CITAZIONE (denew @ 23/7/2007, 15:42)
Domandina domandosa...
...
Se io sono in regime di scambio sul posto con un impianto superiore ai 3 kW ma inferiore ai 20, e recupero alla sera dalla rete l'energia che avevo ceduto dopo averla prodotta durante il giorno con il mio impiantuzzo... secondo me dovrei essere esente per la quota di assorbimento che mi arriva a compensare la produzione (in realtà sto riassorbendo la mia produzione, che è stata prima definita esente...) e semmai vedere l'applicazione dell'accisa solo per la quota parte di assorbimento che eccede la mia produzione e che quindi è configurabile come consumo "puro", non recupero...
Sostanzialmente la mia osservazione è la seguente...
tra il criterio di esenzione tra energia PRODOTTA (in cui sta a pieno titolo l'energia che "parcheggio" in rete)...
e il criterio di applicazione di energia CONSUMATA... siamo sicuri che il ritiro della propria energia autoprodotta possa essere configurata come "consumo"?
In fondo mi riprendo un energia che era GIA' stata battezzata come esente... e l'esenzione viene maturata con la stessa autoproduzione.
Onestamente se compro energia dalla rete o ritiro la mia temporaneamente stoccata in rete... non mi sembrano proprio la stessa cosa.
Chiarito che non ho fumato niente di strano, è un gran rumore di specchi che scricchiolano o potrebbe avere senso la mia osservazione?
?
PS: Ho modificato per togliere un NON di troppo...
...
Domandina domandosa...
Se io sono in regime di scambio sul posto con un impianto superiore ai 3 kW ma inferiore ai 20, e recupero alla sera dalla rete l'energia che avevo ceduto dopo averla prodotta durante il giorno con il mio impiantuzzo... secondo me dovrei essere esente per la quota di assorbimento che mi arriva a compensare la produzione (in realtà sto riassorbendo la mia produzione, che è stata prima definita esente...) e semmai vedere l'applicazione dell'accisa solo per la quota parte di assorbimento che eccede la mia produzione e che quindi è configurabile come consumo "puro", non recupero...
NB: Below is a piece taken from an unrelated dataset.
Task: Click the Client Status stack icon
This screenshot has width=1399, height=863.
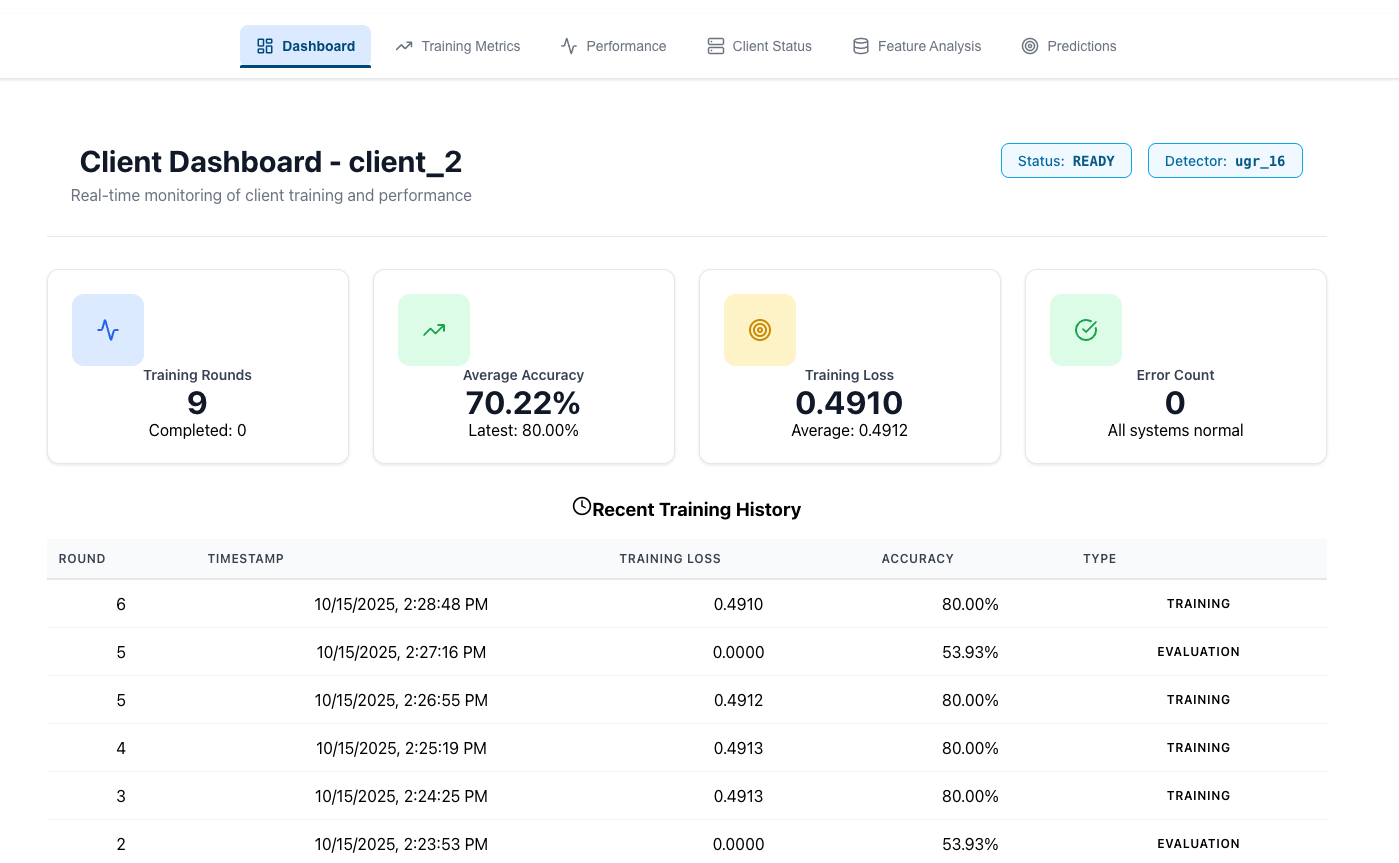Action: pos(715,45)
Sostanzialmente la mia osservazione è la seguente...
tra il criterio di esenzione tra energia PRODOTTA (in cui sta a pieno titolo l'energia che "parcheggio" in rete)...
e il criterio di applicazione di energia CONSUMATA... siamo sicuri che il ritiro della propria energia autoprodotta possa essere configurata come "consumo"?
In fondo mi riprendo un energia che era GIA' stata battezzata come esente... e l'esenzione viene maturata con la stessa autoproduzione.
Onestamente se compro energia dalla rete o ritiro la mia temporaneamente stoccata in rete... non mi sembrano proprio la stessa cosa.
Chiarito che non ho fumato niente di strano, è un gran rumore di specchi che scricchiolano o potrebbe avere senso la mia osservazione?
PS: Ho modificato per togliere un NON di troppo...
Suvvia, non ti fare fregare..........
Tu la sera non recuperi l'energia che hai dato durante il giorno.
l'accisa non può sparire da questo discorso perchè l'energia che tu "riprendi" la sera non è altro che energia prodotta con fotni tradizionali, sulle quali la vecchia "cara" accisa c'è sempre.
Eppoi il fatto di pagare l'accisa è una delle regole alle quali bisogna sottostare visto che si è collegati alla rete (SIC!)
Mi fa piacere che nella realtà dei fatti le cose stiano venendo a galla.........
Black-out, accise, , collegamenti ballerini, impossibilità a connettere gente nella periferia della rete, letture impossibili (perchè ricordate sempre il vecchio adagio dell'inattendibilità fiscale dei contatori, anzi..............ora metto su un post apposito proprio su questo così apro gli occhi a qualcuno un pò di più...........) ecc.